Microservice Software Architecture at Airtime

Published in

Airtime Platform

9 min readJul 7, 2016

by Nathan Peck

Microservice architecture is a well known development approach at this point, but for every success story in which microservices have helped a company make a fantastic backend there is another failure story where things didn’t work out. The purpose of this article is to share how the Airtime engineering team has built an efficient, scalable, and extensible microservice backend.

From the beginning we made a conscious choice to leverage appropriate AWS services to solve most scaling issues so we could focus on implementing product features. One choice was to leverage AWS Elastic Container Service (ECS) to remove much of the overhead of deploying microservices (as covered in a previous article on our use of ECS). Once deployments were figured out we had a powerful platform on which to build our microservices, and the next task was figuring out where to make service boundaries and what different services should do.

One API, Multiple HTTP Services

Airtime has a basic REST style API in which URL paths map to various backend resource types, and the HTTP verb is used to determine what action should be performed on that resource. For example:

POST /api/v1/rooms/:roomId/messages - Post a message in a room
GET /api/v1/rooms/:roomId/messages - Fetch a list of messages in a room
GET /api/v1/rooms/:roomId/messages/:messageId - Fetch a message
PUT /api/v1/rooms/:roomId/messages/:messageId - Edit a message
DELETE /api/v1/rooms/:roomId/messages/:messageId - Remove a message

One of the major advantages of REST style url paths is the ability to easily reroute requests based on URL patterns. For example, we can route any request for a path starting with /api/v1/rooms to a service which handles room details, while routing any request for a path starting with /api/v1/users to a service which handles users.
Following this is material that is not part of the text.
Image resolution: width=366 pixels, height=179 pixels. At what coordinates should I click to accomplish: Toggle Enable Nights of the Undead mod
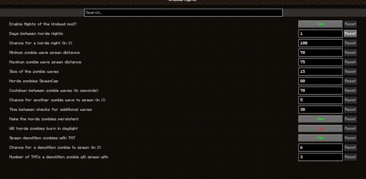pyautogui.click(x=320, y=24)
On the AWS platform there is a perfect tool for accomplishing this: AWS Cloudfront. Cloudfront is a CDN layer provided by AWS, which recently gained the ability to handle requests with the PUT, POST, and DELETE verbs in addition to GET requests. Cloudfront can also route requests to different origin servers based on the URL pattern of the request. Airtime has multiple web services, each with its own AWS Elastic Load Balancer (ELB). We have one Cloudfront distribution for the main API, which sits in front of our microservice loadbalancers and directs each incoming request to the appropriate place.

The global average API network timings dropped considerably when we added AWS Cloudfront

Cloudfront also speeds up the experience for end users because it has edge servers all over the world. When a client makes a request to our API their request goes to a local Cloudfront edge, instead of directly to our backend servers. This means that the initial connection and SSL negotiation (red and green on the graph above) is much faster. And we even see faster delivery of content from our origin servers to the end user via the Cloudfront edges since our data is traveling over internet routes that AWS has optimized (blue on the graph above). In our case, this makes our API respond 50–500ms faster depending on the client’s geographical location.

Finally, Cloudfront allows us to cache frequently requested static resources so that they are served directly from the Cloudfront edges without hitting our backend at all. This makes the API feel faster and lessens the load on our backend.

Producers and Consumers

Airtime has two different types of microservices: producers, and consumers.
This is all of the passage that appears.